§ **Work required**
Retype, word for word, each line between the lines holding "How do I perform: Toggle" and "Open the beth.davis@contoso.com", inclusive, and leave the rest of the data alone.

[[ Exercise data open ]]

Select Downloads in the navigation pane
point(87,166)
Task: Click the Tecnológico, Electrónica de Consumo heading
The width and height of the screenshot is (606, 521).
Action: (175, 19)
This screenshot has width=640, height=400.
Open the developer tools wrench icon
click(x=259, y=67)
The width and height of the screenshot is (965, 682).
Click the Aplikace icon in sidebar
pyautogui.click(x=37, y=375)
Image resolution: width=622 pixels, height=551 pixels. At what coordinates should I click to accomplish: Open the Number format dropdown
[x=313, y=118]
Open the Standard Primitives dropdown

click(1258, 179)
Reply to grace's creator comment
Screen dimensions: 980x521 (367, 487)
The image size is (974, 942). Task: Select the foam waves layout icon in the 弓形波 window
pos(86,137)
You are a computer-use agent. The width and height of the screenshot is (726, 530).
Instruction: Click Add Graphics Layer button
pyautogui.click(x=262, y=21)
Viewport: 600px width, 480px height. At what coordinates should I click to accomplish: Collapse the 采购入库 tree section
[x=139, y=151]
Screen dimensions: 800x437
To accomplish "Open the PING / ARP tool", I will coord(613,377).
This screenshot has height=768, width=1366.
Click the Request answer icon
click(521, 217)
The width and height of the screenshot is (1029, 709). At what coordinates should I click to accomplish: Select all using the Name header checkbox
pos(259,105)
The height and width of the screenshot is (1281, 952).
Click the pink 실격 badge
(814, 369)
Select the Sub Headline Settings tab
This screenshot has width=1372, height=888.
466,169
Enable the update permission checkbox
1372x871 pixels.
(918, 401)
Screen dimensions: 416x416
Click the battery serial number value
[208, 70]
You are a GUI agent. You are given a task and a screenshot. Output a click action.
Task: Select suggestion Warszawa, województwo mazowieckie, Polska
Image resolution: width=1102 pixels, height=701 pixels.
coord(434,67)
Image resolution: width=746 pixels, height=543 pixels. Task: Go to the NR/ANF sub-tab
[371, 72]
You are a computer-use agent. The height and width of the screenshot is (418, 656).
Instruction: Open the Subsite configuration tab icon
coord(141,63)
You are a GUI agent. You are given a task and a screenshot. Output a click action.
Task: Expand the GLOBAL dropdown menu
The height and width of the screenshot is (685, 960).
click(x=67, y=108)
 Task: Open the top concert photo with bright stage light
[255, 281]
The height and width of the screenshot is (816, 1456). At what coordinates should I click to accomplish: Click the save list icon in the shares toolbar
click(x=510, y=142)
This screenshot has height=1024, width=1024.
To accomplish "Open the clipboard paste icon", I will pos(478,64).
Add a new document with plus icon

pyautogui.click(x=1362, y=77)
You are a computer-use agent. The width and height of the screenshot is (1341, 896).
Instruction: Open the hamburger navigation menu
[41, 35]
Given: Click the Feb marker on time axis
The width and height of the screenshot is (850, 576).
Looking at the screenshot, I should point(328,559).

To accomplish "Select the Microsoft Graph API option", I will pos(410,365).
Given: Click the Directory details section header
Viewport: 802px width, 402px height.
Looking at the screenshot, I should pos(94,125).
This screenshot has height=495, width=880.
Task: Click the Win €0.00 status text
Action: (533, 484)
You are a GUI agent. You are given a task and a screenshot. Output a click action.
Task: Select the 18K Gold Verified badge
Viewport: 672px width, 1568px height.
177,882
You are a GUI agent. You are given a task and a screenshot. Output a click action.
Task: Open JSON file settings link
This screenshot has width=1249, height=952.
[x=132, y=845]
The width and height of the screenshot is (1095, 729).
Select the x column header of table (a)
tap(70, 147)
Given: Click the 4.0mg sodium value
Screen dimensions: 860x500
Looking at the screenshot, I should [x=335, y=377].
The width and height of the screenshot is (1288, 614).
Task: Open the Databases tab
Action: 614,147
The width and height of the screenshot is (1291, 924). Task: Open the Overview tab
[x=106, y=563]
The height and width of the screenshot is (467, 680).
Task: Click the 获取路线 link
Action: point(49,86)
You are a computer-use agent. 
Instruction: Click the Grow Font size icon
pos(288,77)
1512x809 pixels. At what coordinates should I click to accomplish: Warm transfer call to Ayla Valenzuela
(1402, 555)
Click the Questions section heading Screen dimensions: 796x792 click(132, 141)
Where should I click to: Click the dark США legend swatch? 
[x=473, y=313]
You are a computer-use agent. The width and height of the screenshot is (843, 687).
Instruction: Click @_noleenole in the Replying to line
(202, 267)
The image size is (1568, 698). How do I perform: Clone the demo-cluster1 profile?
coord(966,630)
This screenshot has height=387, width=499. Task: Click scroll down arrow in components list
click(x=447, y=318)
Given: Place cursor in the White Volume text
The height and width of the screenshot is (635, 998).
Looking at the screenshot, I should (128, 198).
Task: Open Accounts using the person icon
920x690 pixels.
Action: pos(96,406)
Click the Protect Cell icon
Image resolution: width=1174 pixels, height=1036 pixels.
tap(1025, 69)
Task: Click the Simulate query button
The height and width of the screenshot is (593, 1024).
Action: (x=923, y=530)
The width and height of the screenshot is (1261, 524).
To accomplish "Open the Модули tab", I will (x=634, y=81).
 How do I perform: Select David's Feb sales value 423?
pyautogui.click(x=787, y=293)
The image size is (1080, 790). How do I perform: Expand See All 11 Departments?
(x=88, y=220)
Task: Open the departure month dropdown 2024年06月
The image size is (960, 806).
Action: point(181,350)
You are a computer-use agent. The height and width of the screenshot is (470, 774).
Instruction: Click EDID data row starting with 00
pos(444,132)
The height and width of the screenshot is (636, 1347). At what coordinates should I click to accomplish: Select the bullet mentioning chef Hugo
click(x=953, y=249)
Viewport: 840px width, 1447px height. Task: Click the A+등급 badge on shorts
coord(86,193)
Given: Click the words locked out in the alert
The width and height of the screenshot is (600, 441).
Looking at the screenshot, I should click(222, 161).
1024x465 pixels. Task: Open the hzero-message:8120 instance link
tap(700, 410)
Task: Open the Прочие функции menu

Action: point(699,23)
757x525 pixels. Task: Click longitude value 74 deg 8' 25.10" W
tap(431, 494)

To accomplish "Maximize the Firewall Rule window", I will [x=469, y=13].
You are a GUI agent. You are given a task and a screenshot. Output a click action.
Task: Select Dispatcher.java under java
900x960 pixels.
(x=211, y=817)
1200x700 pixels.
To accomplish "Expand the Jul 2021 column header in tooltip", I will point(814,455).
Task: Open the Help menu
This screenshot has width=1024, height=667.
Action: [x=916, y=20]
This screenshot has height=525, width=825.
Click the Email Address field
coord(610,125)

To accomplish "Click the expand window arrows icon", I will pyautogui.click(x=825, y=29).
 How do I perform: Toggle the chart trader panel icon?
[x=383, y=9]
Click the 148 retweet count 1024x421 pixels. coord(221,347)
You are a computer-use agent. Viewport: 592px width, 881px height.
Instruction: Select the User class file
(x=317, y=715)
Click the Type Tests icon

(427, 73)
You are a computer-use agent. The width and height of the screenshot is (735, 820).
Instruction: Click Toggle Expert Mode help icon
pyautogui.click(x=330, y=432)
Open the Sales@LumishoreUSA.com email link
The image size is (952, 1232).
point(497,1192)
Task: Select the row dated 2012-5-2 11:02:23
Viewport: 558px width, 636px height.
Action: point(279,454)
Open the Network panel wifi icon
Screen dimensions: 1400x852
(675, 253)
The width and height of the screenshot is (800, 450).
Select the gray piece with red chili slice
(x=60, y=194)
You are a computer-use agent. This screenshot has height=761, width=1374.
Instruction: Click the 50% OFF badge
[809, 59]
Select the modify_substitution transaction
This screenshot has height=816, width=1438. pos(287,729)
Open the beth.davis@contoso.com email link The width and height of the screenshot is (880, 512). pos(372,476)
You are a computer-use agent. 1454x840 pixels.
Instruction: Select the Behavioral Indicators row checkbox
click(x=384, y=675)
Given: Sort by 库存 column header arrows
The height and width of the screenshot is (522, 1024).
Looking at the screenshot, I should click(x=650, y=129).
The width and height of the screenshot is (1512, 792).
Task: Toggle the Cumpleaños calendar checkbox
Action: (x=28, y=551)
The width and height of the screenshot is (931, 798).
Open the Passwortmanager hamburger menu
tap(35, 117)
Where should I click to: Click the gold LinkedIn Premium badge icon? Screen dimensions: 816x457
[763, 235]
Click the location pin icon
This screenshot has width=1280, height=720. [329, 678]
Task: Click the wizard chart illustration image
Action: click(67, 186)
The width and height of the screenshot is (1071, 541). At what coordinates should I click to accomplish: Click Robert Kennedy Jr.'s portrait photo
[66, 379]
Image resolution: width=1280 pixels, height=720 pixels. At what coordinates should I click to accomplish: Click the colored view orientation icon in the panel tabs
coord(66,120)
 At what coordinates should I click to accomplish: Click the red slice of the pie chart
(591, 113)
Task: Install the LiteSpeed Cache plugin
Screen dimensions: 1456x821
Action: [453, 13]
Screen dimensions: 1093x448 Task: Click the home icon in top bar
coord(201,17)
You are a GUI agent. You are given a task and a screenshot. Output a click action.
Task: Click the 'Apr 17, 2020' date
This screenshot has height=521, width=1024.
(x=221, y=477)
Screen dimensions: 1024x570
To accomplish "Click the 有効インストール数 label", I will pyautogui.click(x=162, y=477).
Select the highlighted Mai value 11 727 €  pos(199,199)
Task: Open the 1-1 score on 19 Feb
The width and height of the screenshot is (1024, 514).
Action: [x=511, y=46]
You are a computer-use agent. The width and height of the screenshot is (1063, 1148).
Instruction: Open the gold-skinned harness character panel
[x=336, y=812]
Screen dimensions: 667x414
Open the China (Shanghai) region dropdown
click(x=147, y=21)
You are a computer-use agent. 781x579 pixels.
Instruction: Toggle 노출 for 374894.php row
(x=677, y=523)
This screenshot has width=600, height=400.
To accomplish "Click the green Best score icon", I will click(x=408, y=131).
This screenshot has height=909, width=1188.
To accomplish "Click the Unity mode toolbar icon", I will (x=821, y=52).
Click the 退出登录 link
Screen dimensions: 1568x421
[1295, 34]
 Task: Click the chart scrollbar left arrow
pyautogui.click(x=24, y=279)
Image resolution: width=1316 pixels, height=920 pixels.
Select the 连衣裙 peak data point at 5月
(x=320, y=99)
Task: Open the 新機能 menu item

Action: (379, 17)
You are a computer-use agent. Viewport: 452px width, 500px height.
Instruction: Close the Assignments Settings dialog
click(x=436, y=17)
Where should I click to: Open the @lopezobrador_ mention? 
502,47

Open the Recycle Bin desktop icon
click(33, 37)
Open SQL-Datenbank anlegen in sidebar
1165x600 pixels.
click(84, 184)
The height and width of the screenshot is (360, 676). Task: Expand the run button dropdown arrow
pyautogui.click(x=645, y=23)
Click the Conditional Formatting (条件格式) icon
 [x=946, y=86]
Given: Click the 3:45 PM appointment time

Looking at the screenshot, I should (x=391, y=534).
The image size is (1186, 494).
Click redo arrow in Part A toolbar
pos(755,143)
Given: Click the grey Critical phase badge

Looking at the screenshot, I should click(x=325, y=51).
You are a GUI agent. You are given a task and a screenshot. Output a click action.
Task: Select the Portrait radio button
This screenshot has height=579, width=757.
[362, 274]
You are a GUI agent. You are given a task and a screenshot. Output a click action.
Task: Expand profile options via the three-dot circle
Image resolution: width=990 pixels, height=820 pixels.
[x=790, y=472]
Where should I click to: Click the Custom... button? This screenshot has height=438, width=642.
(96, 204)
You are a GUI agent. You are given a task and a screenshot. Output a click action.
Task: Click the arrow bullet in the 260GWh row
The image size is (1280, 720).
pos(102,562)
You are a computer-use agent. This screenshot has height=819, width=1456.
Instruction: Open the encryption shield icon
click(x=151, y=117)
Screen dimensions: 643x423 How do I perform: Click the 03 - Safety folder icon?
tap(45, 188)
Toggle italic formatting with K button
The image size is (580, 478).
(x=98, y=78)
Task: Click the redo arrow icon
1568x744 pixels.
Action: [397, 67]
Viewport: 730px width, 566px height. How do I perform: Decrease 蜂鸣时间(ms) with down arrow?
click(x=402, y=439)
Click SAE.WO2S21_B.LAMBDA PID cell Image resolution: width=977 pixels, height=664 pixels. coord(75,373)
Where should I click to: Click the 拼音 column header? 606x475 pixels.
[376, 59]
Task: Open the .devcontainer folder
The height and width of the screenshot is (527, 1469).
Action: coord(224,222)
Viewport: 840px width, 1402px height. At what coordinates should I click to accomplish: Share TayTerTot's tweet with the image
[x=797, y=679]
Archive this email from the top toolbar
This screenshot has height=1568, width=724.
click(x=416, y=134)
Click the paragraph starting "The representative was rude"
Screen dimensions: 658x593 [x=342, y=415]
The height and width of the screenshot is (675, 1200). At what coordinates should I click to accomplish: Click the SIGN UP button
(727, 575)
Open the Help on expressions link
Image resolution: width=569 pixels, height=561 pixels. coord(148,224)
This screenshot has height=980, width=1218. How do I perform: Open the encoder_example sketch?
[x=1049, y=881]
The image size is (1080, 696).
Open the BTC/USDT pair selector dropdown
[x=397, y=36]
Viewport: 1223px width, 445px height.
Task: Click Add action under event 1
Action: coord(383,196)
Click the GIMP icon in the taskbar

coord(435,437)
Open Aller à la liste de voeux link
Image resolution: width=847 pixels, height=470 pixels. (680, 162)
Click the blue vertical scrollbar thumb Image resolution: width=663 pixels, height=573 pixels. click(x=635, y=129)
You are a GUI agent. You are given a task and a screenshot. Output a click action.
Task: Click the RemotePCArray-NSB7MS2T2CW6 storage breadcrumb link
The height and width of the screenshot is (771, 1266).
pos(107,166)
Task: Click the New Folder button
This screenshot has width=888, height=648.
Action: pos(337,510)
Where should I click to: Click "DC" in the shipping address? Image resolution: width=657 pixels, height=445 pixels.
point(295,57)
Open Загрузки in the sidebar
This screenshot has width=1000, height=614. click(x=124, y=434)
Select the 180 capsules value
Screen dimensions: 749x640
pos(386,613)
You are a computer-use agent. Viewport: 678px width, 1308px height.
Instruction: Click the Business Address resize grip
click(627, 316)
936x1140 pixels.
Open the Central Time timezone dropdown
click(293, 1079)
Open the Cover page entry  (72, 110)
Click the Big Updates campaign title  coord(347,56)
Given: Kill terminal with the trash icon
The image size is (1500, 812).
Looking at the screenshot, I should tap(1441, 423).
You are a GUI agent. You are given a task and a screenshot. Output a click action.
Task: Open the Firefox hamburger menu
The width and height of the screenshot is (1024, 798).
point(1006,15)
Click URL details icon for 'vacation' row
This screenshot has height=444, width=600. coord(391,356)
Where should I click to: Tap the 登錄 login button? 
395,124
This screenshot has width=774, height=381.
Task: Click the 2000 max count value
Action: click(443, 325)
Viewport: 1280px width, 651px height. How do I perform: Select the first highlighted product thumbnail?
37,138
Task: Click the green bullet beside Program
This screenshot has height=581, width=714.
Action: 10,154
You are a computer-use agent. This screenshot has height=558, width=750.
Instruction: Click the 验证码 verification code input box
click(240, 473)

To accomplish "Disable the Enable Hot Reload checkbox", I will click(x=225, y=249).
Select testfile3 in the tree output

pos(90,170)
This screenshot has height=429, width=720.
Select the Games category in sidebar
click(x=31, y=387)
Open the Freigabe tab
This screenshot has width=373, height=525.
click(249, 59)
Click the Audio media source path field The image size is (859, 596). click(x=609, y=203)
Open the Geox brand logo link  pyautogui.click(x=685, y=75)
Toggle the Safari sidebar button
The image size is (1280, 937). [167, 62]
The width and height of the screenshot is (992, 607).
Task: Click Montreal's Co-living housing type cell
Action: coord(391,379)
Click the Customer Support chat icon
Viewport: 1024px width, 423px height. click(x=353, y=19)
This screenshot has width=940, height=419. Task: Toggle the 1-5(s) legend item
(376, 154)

[[ Exercise data closed ]]

§ **Result of this task**
 How do I perform: Toggle the chart trader panel icon?
[x=383, y=9]
Click the 148 retweet count 1024x421 pixels. coord(221,347)
You are a computer-use agent. Viewport: 592px width, 881px height.
Instruction: Select the User class file
(x=317, y=715)
Click the Type Tests icon

(427, 73)
You are a computer-use agent. The width and height of the screenshot is (735, 820).
Instruction: Click Toggle Expert Mode help icon
pyautogui.click(x=330, y=432)
Open the Sales@LumishoreUSA.com email link
The image size is (952, 1232).
point(497,1192)
Task: Select the row dated 2012-5-2 11:02:23
Viewport: 558px width, 636px height.
Action: point(279,454)
Open the Network panel wifi icon
Screen dimensions: 1400x852
(675, 253)
The width and height of the screenshot is (800, 450).
Select the gray piece with red chili slice
(x=60, y=194)
You are a computer-use agent. This screenshot has height=761, width=1374.
Instruction: Click the 50% OFF badge
[809, 59]
Select the modify_substitution transaction
This screenshot has height=816, width=1438. pos(287,729)
Open the beth.davis@contoso.com email link The width and height of the screenshot is (880, 512). pos(372,476)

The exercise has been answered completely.